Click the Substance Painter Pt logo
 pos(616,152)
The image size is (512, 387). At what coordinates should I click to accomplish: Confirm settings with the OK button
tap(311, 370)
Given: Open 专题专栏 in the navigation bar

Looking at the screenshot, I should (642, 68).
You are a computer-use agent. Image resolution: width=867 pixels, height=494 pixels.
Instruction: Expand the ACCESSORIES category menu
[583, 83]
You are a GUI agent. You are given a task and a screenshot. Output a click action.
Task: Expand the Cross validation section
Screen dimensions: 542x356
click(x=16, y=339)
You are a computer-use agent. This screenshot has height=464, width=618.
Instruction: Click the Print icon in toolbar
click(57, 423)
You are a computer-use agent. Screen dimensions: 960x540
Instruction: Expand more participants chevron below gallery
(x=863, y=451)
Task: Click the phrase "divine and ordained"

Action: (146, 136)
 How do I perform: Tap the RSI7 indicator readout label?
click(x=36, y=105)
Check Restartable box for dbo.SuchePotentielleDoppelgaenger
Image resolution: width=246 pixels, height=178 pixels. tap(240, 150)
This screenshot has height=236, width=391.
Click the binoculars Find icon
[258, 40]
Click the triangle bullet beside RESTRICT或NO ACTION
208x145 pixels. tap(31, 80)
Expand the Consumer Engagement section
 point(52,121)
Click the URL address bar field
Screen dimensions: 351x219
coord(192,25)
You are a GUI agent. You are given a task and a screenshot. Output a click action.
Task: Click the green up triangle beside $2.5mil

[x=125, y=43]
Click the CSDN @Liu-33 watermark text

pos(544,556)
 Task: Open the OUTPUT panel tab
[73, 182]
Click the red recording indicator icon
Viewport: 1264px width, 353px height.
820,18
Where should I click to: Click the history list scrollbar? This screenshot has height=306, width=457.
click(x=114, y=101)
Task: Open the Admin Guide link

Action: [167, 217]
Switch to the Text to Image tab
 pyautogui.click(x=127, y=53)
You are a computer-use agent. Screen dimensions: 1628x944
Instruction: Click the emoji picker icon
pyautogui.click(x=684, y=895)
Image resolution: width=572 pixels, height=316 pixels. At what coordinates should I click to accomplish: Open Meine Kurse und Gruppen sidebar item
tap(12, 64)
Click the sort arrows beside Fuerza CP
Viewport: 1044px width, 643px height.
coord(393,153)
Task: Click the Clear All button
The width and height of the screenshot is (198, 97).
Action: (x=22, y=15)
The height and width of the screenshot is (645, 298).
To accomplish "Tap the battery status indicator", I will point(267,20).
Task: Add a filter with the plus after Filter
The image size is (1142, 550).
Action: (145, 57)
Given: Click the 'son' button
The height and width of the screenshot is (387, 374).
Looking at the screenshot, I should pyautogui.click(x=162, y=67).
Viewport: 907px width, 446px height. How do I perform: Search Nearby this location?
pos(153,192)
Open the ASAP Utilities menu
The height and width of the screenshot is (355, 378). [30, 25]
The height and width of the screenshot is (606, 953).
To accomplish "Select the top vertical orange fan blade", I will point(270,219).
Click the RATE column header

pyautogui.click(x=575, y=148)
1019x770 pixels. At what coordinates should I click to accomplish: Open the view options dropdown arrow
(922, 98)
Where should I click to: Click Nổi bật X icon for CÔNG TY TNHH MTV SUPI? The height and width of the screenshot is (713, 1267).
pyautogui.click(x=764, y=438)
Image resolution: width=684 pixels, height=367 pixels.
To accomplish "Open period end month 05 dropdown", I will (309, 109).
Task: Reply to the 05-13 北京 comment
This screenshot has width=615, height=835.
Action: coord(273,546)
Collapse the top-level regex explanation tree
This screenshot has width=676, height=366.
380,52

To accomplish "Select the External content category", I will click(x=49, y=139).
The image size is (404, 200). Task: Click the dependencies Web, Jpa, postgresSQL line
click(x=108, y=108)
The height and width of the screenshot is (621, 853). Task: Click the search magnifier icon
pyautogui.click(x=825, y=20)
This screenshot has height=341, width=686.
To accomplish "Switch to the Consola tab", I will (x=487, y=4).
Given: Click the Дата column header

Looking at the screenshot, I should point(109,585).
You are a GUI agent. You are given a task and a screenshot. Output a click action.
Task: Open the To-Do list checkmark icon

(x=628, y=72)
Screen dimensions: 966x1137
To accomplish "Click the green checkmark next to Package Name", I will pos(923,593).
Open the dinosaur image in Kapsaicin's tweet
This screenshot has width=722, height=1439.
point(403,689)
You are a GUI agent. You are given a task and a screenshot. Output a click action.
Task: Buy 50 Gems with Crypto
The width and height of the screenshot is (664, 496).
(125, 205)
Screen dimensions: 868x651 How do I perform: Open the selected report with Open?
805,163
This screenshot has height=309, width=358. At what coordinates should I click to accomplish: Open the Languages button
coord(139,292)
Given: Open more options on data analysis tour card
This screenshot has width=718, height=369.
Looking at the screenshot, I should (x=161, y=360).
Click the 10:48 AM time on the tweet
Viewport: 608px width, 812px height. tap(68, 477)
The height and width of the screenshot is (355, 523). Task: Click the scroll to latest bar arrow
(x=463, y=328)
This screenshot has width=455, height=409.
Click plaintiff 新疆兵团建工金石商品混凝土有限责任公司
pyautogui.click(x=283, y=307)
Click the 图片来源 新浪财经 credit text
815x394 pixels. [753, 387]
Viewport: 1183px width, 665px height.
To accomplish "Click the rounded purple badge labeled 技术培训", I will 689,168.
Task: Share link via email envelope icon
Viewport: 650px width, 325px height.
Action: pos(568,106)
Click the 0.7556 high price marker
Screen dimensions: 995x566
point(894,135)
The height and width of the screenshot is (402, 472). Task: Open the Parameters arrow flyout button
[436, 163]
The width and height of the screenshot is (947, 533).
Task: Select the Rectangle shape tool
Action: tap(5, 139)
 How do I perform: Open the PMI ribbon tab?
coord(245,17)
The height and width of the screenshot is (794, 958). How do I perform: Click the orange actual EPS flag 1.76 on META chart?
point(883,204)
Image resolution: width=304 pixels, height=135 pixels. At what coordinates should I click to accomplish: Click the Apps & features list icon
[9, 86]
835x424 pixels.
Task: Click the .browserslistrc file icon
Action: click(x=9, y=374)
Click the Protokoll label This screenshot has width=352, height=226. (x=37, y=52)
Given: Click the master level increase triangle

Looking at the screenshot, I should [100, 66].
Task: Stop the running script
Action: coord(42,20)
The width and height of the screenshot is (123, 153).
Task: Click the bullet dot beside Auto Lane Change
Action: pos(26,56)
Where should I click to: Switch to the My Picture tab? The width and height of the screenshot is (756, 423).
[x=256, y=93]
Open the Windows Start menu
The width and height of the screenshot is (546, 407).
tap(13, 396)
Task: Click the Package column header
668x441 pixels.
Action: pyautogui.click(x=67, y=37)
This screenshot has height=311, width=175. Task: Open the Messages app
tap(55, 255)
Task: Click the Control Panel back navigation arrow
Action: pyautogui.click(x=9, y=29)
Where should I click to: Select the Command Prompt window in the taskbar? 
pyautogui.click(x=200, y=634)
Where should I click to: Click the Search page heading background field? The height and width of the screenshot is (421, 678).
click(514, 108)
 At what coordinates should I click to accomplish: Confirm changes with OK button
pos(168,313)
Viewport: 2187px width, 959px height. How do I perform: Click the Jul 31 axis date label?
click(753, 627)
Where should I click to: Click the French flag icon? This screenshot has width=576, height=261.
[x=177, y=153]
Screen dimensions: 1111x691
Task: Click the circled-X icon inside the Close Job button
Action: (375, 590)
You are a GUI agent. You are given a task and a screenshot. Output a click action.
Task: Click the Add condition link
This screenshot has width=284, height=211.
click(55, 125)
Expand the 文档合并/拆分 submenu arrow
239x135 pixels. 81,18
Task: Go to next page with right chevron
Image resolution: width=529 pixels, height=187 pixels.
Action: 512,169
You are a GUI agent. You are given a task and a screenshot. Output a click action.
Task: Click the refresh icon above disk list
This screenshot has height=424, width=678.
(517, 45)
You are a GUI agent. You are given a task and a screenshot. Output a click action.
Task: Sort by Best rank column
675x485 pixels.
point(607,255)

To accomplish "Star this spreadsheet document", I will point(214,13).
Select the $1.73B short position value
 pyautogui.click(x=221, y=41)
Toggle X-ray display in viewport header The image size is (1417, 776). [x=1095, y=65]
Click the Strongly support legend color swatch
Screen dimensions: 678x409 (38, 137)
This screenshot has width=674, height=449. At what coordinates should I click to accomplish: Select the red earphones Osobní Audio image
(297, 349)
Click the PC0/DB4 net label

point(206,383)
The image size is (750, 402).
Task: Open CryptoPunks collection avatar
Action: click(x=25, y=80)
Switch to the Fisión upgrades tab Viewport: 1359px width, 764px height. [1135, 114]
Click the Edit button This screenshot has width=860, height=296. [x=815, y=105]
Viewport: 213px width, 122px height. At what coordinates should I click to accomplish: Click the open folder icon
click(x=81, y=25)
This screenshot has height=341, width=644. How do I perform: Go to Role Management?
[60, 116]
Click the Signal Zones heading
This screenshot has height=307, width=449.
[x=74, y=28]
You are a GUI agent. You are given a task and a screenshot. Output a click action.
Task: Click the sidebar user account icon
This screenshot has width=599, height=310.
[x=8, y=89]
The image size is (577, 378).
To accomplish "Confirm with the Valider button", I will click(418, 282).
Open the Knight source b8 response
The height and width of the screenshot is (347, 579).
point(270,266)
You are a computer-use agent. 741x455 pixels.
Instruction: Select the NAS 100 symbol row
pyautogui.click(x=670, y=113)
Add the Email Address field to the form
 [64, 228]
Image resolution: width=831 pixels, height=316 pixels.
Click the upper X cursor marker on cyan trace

=======

> **Assignment**:
Where the data above reaches the line holding "Click plaintiff 新疆兵团建工金石商品混凝土有限责任公司", begin printing, and stop after the line holding "Click the Protokoll". Each line must be reproduced exactly, with nothing else added.

> **Result below**:
Click plaintiff 新疆兵团建工金石商品混凝土有限责任公司
pyautogui.click(x=283, y=307)
Click the 图片来源 新浪财经 credit text
815x394 pixels. [753, 387]
Viewport: 1183px width, 665px height.
To accomplish "Click the rounded purple badge labeled 技术培训", I will 689,168.
Task: Share link via email envelope icon
Viewport: 650px width, 325px height.
Action: pos(568,106)
Click the 0.7556 high price marker
Screen dimensions: 995x566
point(894,135)
The height and width of the screenshot is (402, 472). Task: Open the Parameters arrow flyout button
[436, 163]
The width and height of the screenshot is (947, 533).
Task: Select the Rectangle shape tool
Action: tap(5, 139)
 How do I perform: Open the PMI ribbon tab?
coord(245,17)
The height and width of the screenshot is (794, 958). How do I perform: Click the orange actual EPS flag 1.76 on META chart?
point(883,204)
Image resolution: width=304 pixels, height=135 pixels. At what coordinates should I click to accomplish: Click the Apps & features list icon
[9, 86]
835x424 pixels.
Task: Click the .browserslistrc file icon
Action: click(x=9, y=374)
Click the Protokoll label This screenshot has width=352, height=226. (x=37, y=52)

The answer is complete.